10 years ago I left school with a 2.0 GPA. I was 2 credits short of graduating with a history degree. My GPA doesn't indicate this, but I'm quite smart and I'm very capable of handling the course material. I had several academic full-rides to colleges out of high school, went to the number one private college in my state, but my GPA is low because I foolishly ran a recording studio out of my apartment all through school and never went to class. I was young and terribly naive and believed I'd be a big music producer one day.
I've since grown up - a LOT.
I know through some life experiences that I'd be a good nurse. And I want to be one very badly. Do I have any chance? Can anyone give me some advice on how to achieve this with my past GPA?
Should I finish my history degree, and then start a second bachelor's in pre-nursing? Are there nursing schools that will only look at my newest grades? Or will every school also factor in the GPA from my first bachelor's? (I thought I heard there were schools that may look ONLY at your last 60 credits... or was this to mean rather they look MOSTLY at the last 60 credits?)
Or should I go right into pre-nursing and plan for a dual major with a history/BSN? I could bring up my GPA some, but I don't imagine that 2 years of school could bring it up substantially.
Is there a better option than either of the two I've proposed? My biggest concern is clearly the GPA i had 10 years ago. I'm a completely new student now, and I will show that with my new grades.

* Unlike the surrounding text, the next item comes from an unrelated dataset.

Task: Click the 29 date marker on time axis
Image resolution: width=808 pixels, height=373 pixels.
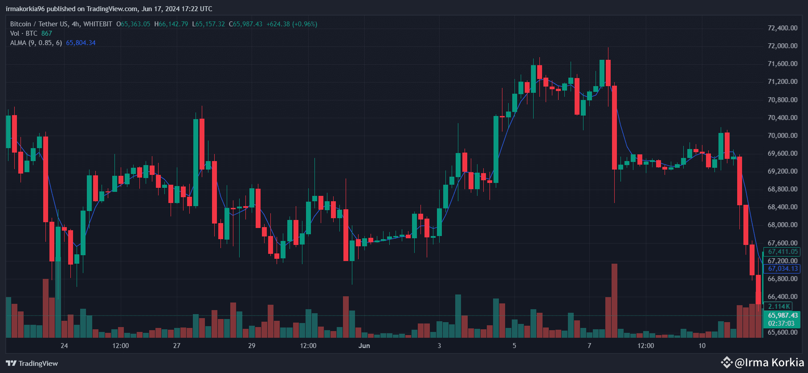Action: coord(252,346)
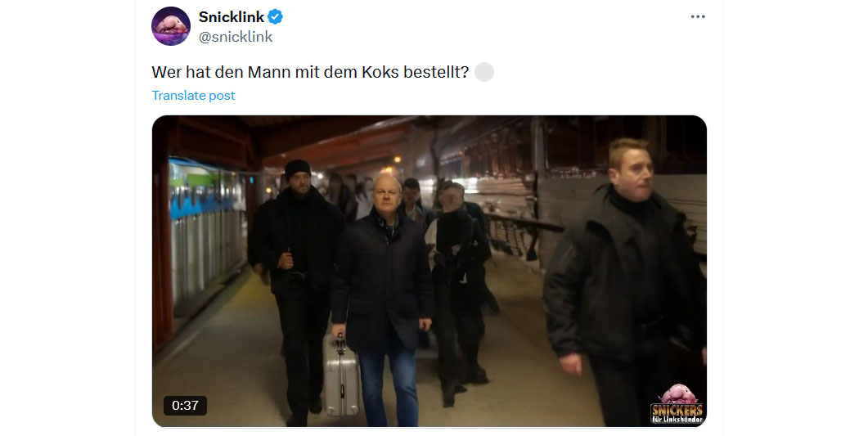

But if they average my old grades in with the new... If so, no matter how well do, I'm afraid I won't be able to pull it up to a 3.0 in just 2 years.
Keep in mind that I'm willing to get certifications and work in whatever capacity is necessary to make getting into nursing school possible. As a CNA, EMT, or whatever other suggested occupation could improve my chances of being looked upon favorably.
Thank you for taking the time to read my post. I greatly appreciate any and all advice!
Sep 26, '12
There's hope for you. I applied to nursing school straight out of college (6 years ago) with a GPA of 2.3 with my final semester GPA of 1.8 or something terrible like that. I was accepted into a small school in Illinois with a two year program but didn't go because I was young and didn't want to be at a school in a rural area with no friends or family for two years. Over the last 6 years I had gotten used to receiving denial letters in the mail but this fall I finally started nursing school at La Salle University in the Achieve program. They have a GPA requirement listed on their website but they also require you to take the NLN PAX-Rn exam. When I met with the admissions counselor and she review my transcripts in front of my face, she did not seem to be appauled with my past grades. She just told me which classes I would need to take. I asked her what I should do to increase my chances of getting in because of my academic history, and she just suggested doing very well on it and having a recommendation sent in (not required). The only things I did from her advise that day was take the required classes I was missing and score in the 97th percentile for the entrance exam. My pre-req GPA probably was somewhere around a 3.2 but of course my overall GPA can't be more than a 2.5.
I think you're looking like a program like mine because you're not required to have a bachelor's degree to be admitted and I think the admissions committee puts more emphasis on pre-req grades and the entrance exam than overall GPA. The application is free, there is no essay, and the program is part time so you can still work while in school. It takes 2 full years and a semester to complete. I don't know of other programs like this but I'm sure they exist. I wish I found mine earlier
Good luck on pursuing your nursing career!
Sep 26, '12
There are some programs that give the grades in your per-requisite sciences (Micro, Anatomy, Physiology) the lions share or even all of the GPA consideration weight. As for the bachelor's degree thats a personal choice. Some schools on the point system will give you extra points for having a Bachelor's degree, but I regretted having one because it limited my school options. Let me explain: Many State Schools (cheapest option) don't allow second bachelor's degrees so my only option was to go with an associates degree or go into debt for $50,000 to $100,000 to get a bachelor's degree from a private school. If your concerned about cost I would recommend NOT getting that bachelors degree so you can not only go to a State school but so you can get funding that isn't available to students who already have their degree.
Congrats on choosing nursing!
Sep 26, '12
You really need to research schools in your area. Some schools care mostly about prereq gpa, others care about the whole thing, and yet others only look at the last 60-90 units of your degree. So see what's out there and where you fit best. But from here on out, you have to pretty much get straight A's in your prereqs to shine a light on your current abilities.
And I would advise against getting a history degree at this point in the game. Getting a bachelors can limit your financial aid. If you go into an ADN program, which might be the more realistic route with your GPA, then you won't be eligible for grants and will have to take loans (most likely, and that's if your school will qualify you for them). So I wouldn't finish the history degree, if I was in that situation.
But like I said, you have to see what the admission criteria is at the schools you hope to apply to. Look at some ADN programs too.